Some 20 years ago, I submitted a proposal for an Oral History Association (OHA) conference session on folk music and the Red Scare with speakers Ron Cohen and David Hajduk, who had recently published a book on Bob Dylan, Pete Seeger, and Woody Guthrie.  I even persuaded OHA founder Martha Ross and her husband to read lines from the autobiography of Broadside magazine editors Sis Cunningham and Gordon Friesen, which Cohen had worked on.  To my amazement the proposal was rejected by committee members more interested in gender studies who probably had never heard of Martha Ross or Sis Cunningham.  I got my back up and boycotted OHA meetings until two years ago, when Anne Balay asked me to participate in a session in Montreal that she organized. 

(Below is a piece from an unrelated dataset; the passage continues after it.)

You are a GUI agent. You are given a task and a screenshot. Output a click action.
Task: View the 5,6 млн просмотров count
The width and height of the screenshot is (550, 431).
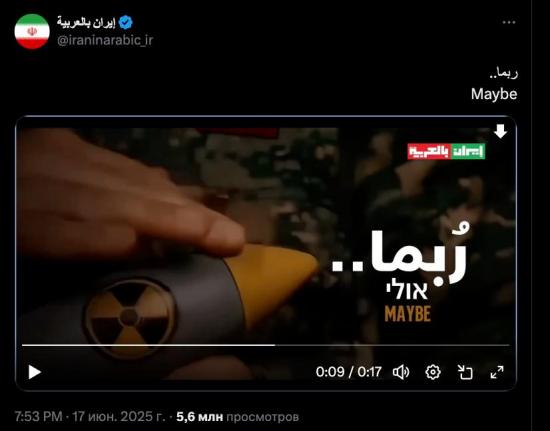click(237, 417)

Jim Spicer informed me of a new publication by Ed and Jean Fagan Yellin, “In Contempt, Defending Free Speech, Defeating HUAC.”  Cited in 1958 for contempt of Congress because of his refusal to testify about his past association with the Communist Party (CPUSA) on the basis of the First Amendment, Ed Yellin was ultimately vindicated by a 1963 Supreme Court decision.  Born in the Bronx in 1927 to Polish Jewish immigrants, Ed grew up in a communist housing cooperative and, after serving in the navy and a year of college, came to Gary, Indiana, in 1949 as a steel mill “colonizer.”  Seven years later, after being badly burned at work, Ed decided to leave Gary with his wife and three children and resume an academic career.  By then he had left the Communist Party in the wake of revelations about Joseph Stalin’s purges and the Soviet invasion of Hungary.  Nonetheless, in February 1958, he was subpoenaed to testify at HUAC hearings held in the Gary post office, along with 17 others, including 2 informants. In refusing to testify Yellin read this statement:

    I do not feel that this is the place for myself, as an individual and as a citizen, to discuss my beliefs, my associations, or whatever expression of opinion I have ever made.

Three other “unfriendly witnesses” were also cited for contempt – Robert Lehrer, Victor Malis, and Al Samter, who later became a good friend of mine.  In 1960 a Hammond court sentenced Yellin to four years in prison.  During the period prior to his ultimate vindication by the Supreme Court, Yellin (below) continued his post graduate studies, earning a PhD in mechanical Engineering, but due to FBI intervention was denied several fellowships. Wife Jean (below) became a prize-winning historian.